## [DATA]
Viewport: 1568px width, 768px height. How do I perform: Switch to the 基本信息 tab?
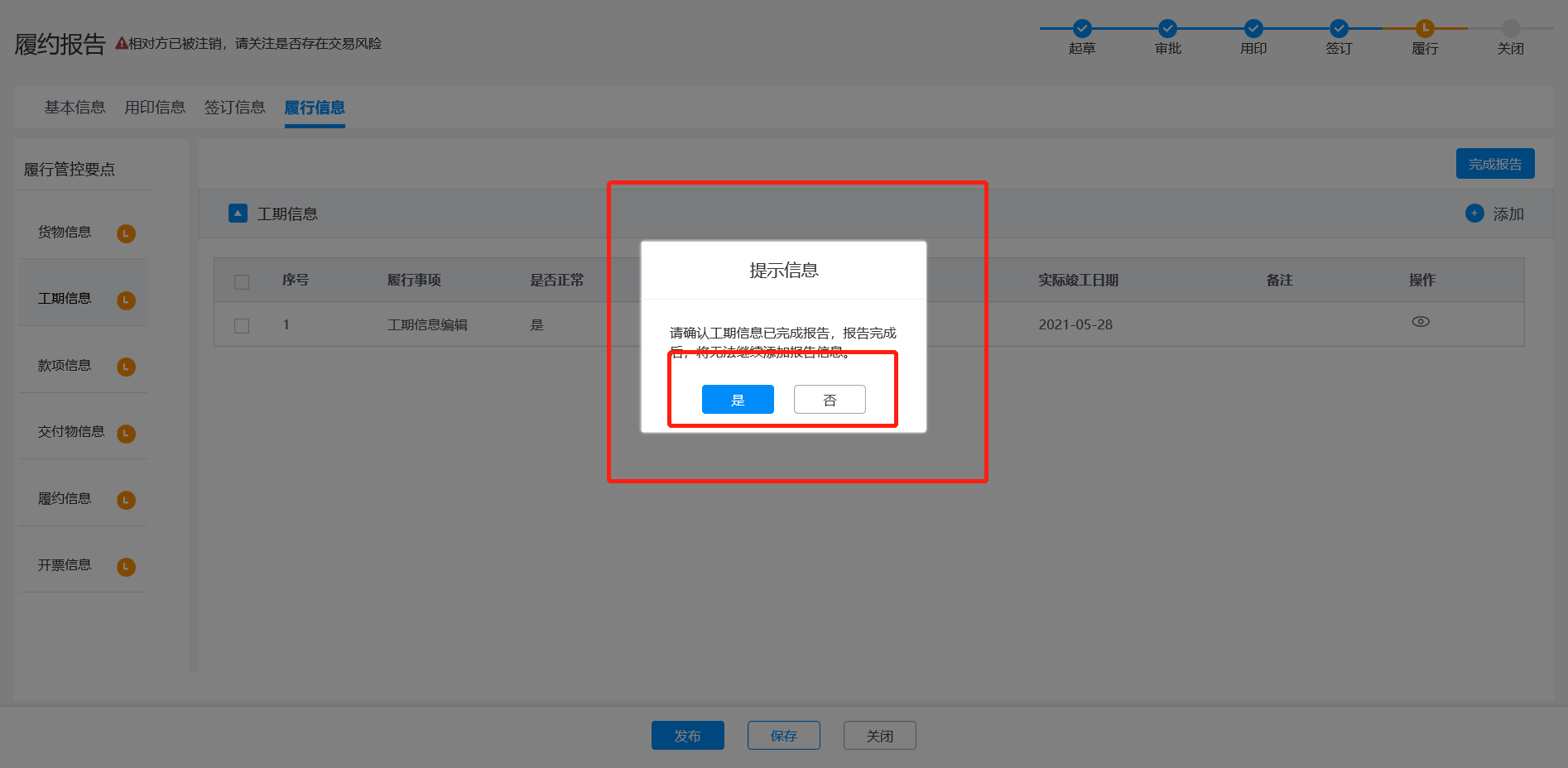pos(75,108)
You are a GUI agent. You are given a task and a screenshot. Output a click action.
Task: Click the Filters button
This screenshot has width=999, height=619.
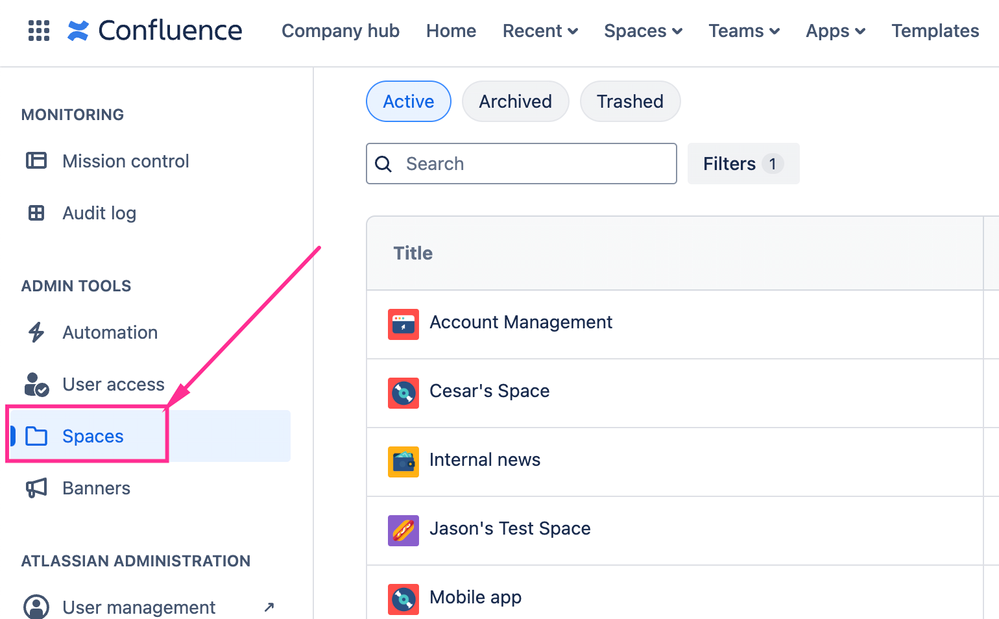743,163
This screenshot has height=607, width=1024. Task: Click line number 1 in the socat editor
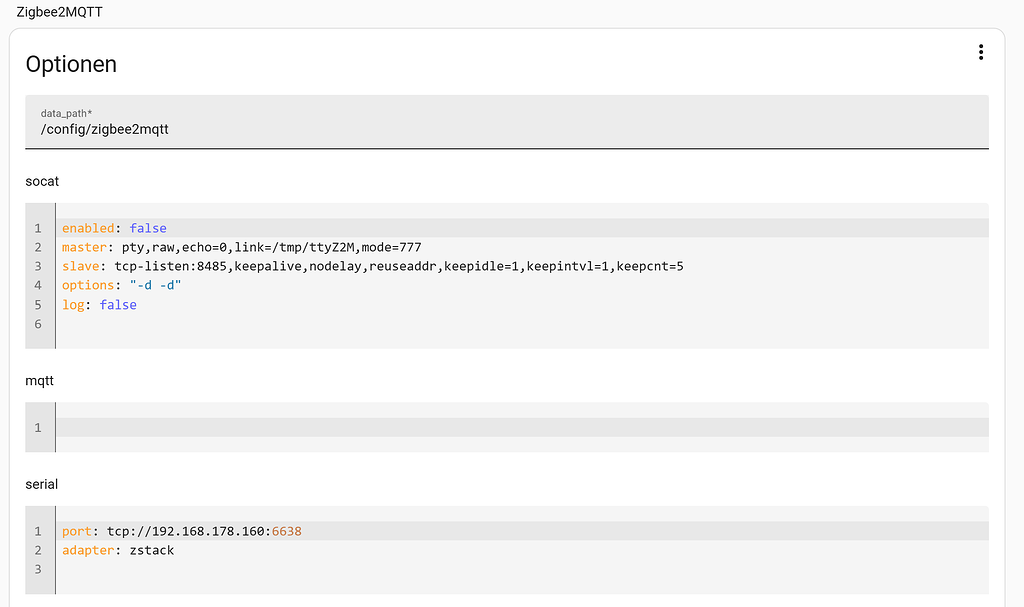point(38,227)
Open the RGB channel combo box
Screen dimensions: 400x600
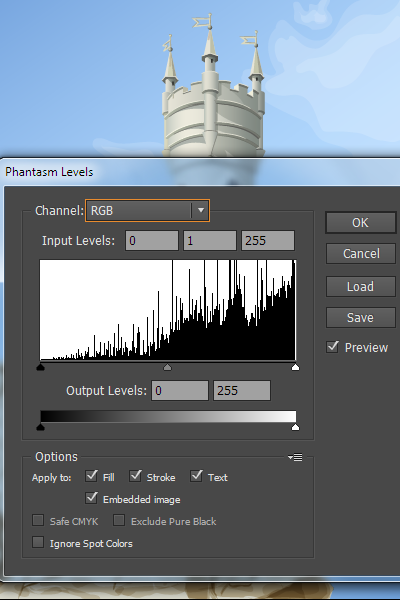click(x=147, y=210)
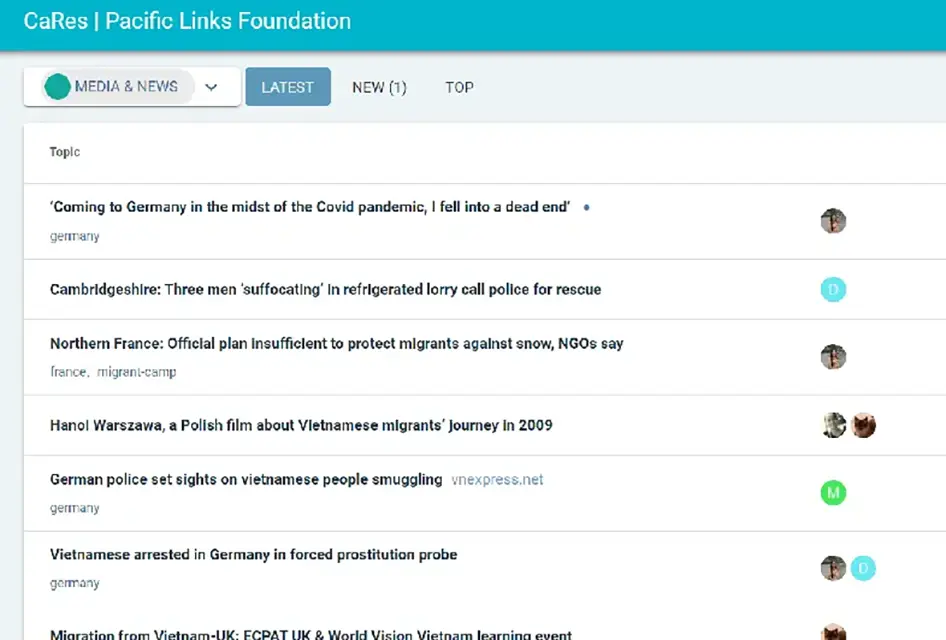
Task: Open the Cambridgeshire refrigerated lorry topic
Action: coord(325,290)
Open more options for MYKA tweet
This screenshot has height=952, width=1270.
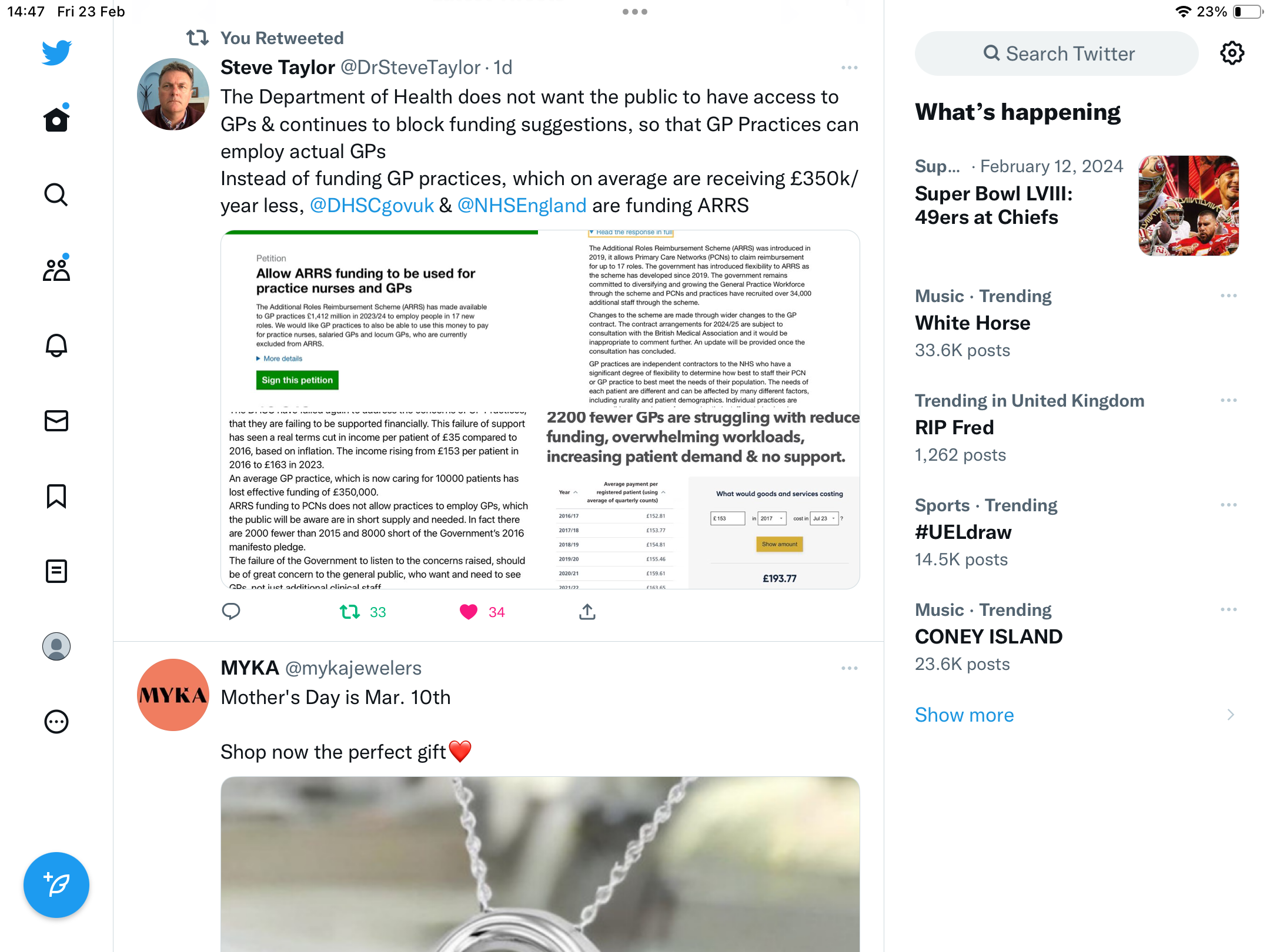pos(849,668)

## [TASK ITEM]
Return the data word for word without its pictures.

## [SOLUTION BELOW]
Viewport: 1568px width, 768px height. How do I perform: Switch to the 基本信息 tab?
pos(75,108)
You are a GUI agent. You are given a task and a screenshot. Output a click action.
Task: Click the Filters button
This screenshot has width=999, height=619.
743,163
This screenshot has height=607, width=1024. Task: Click line number 1 in the socat editor
point(38,227)
Open the RGB channel combo box
Screen dimensions: 400x600
click(x=147, y=210)
Task: Open the Cambridgeshire refrigerated lorry topic
Action: coord(325,290)
Open more options for MYKA tweet
This screenshot has height=952, width=1270.
pos(849,668)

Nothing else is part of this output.